Meta’s experimental AI model, Galactica, underwent a brief public demonstration in November 2022, processing a staggering 106 billion tokens from approximately 48 million scientific papers. The model, designed to advance scientific reasoning capabilities, was withdrawn just three days later, following widespread criticism for generating misleading scientific content and fabricated citations. Despite these challenges, Galactica’s development has sparked significant discussions regarding the intersection of artificial intelligence and scientific integrity.
The model was built on a curated dataset that Meta AI described as “curated humanity’s scientific knowledge,” setting it apart from typical web-scraped training methodologies. This dataset encompassed an array of scientific literature, including research papers, textbooks, and lecture notes, integrating over 360 million in-context citations. Galactica was trained over 4.25 epochs using a decoder-only Transformer architecture, with the flagship variant comprising 120 billion parameters and requiring 128 NVIDIA A100 nodes for efficient processing.
Galactica’s performance on scientific benchmarks was notable, achieving an accuracy of 68.2% for LaTeX equation generation—substantially higher than GPT-3’s 49%. The model also outperformed larger counterparts on specific tasks; for instance, the 30 billion parameter variant surpassed the PaLM 540 billion model in mathematical reasoning, scoring 20.4% on the MATH benchmark compared to PaLM’s 8.8%. Other achievements included state-of-the-art results on PubMedQA and MedMCQA.
However, the accuracy of Galactica’s citation predictions varied significantly, ranging from 36.6% to 69.1%, often biased toward highly-cited works. Critics highlighted instances where the model generated citations for non-existent papers attributed to real researchers, including fabricated works from Meta’s Reality Labs and Google AI researchers. Michael Black, Director of the Max Planck Institute for Intelligent Systems, voiced concerns that such outputs could lead to what he termed “deep scientific fakes.”
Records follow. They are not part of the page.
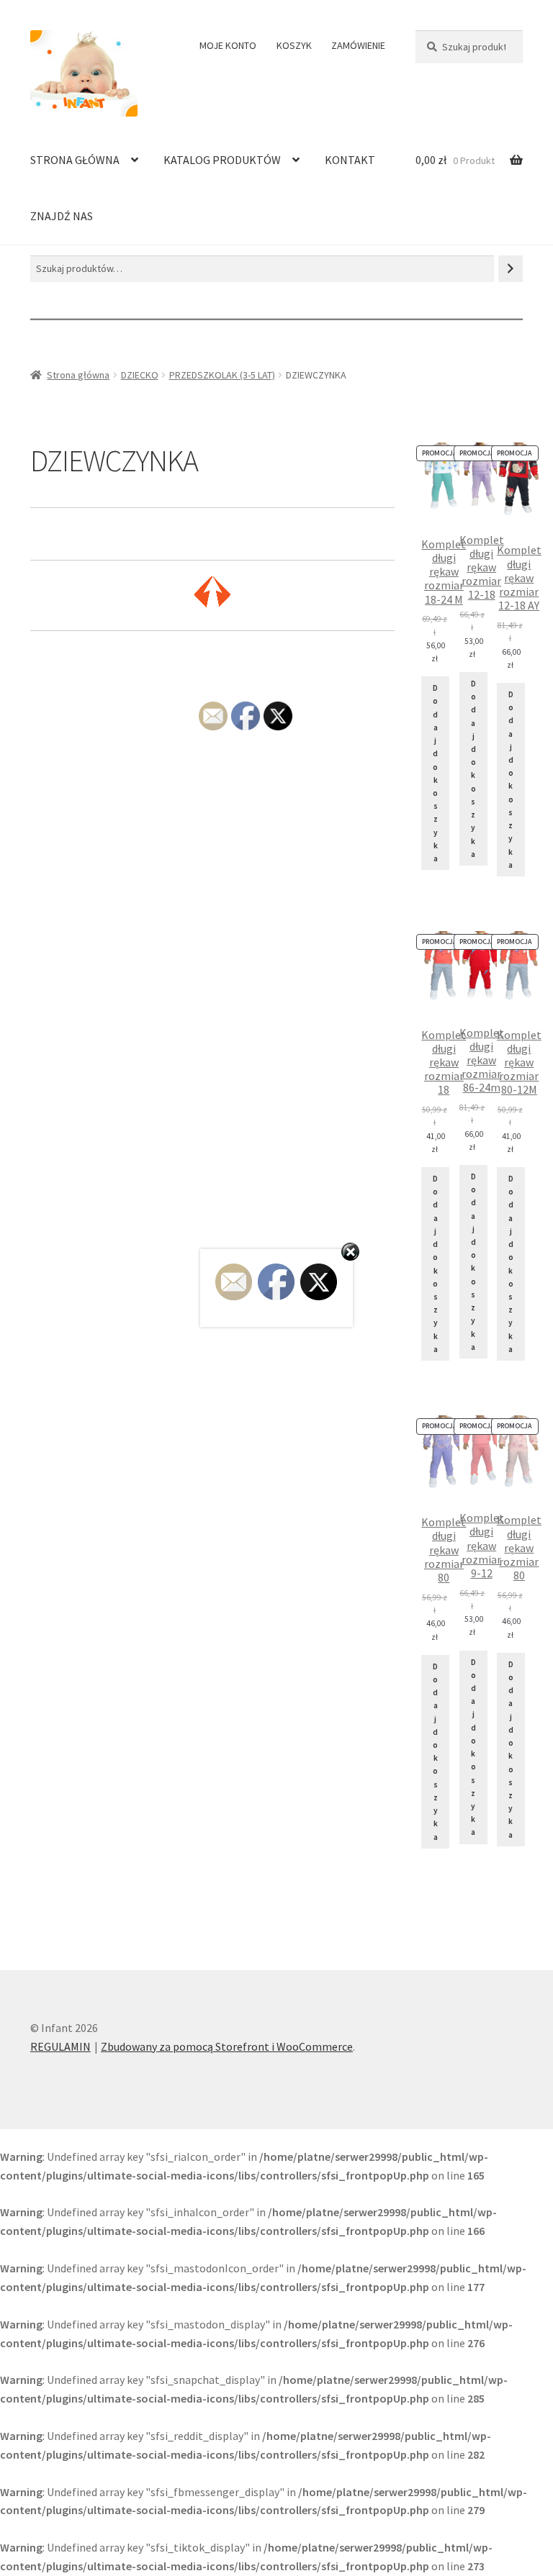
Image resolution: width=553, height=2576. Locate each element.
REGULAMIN (60, 2046)
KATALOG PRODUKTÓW (222, 160)
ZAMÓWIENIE (358, 45)
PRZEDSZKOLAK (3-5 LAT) (222, 374)
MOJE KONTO (227, 45)
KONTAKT (350, 160)
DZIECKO (139, 374)
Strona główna (78, 374)
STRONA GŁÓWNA (75, 160)
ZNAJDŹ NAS (61, 216)
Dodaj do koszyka (435, 773)
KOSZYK (294, 45)
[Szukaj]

Galactica’s public demo, which commenced on November 15, 2022, was one of the shortest in the AI industry, ending on November 18, just two weeks prior to the launch of OpenAI’s ChatGPT. The rapid withdrawal reflected not only the internal challenges faced by Meta but also the heightened scrutiny surrounding AI-generated scientific outputs. This backlash provided critical lessons that influenced Meta’s subsequent AI initiatives.
In the aftermath of Galactica, Meta pivoted its strategy, launching the Llama model family in February 2023 with a focus on form-based access for researchers rather than public demos. Joelle Pineau, VP of Research at Meta AI, acknowledged that insights gained from Galactica were integral to the development of future models. Additionally, Yann LeCun noted the Galactica incident when discussing the access restrictions for Llama, underscoring the need for responsible deployment of AI technologies.
The ramifications of Galactica extend beyond Meta, as the global market for large language models (LLMs) reached $2.08 billion in 2024 and is projected to grow to $15.64 billion by 2029, reflecting a compound annual growth rate of 49.6%. Notably, a study conducted in 2024 found that 80.9% of researchers reported using LLMs in at least one research area, highlighting a significant trend towards AI adoption in academia.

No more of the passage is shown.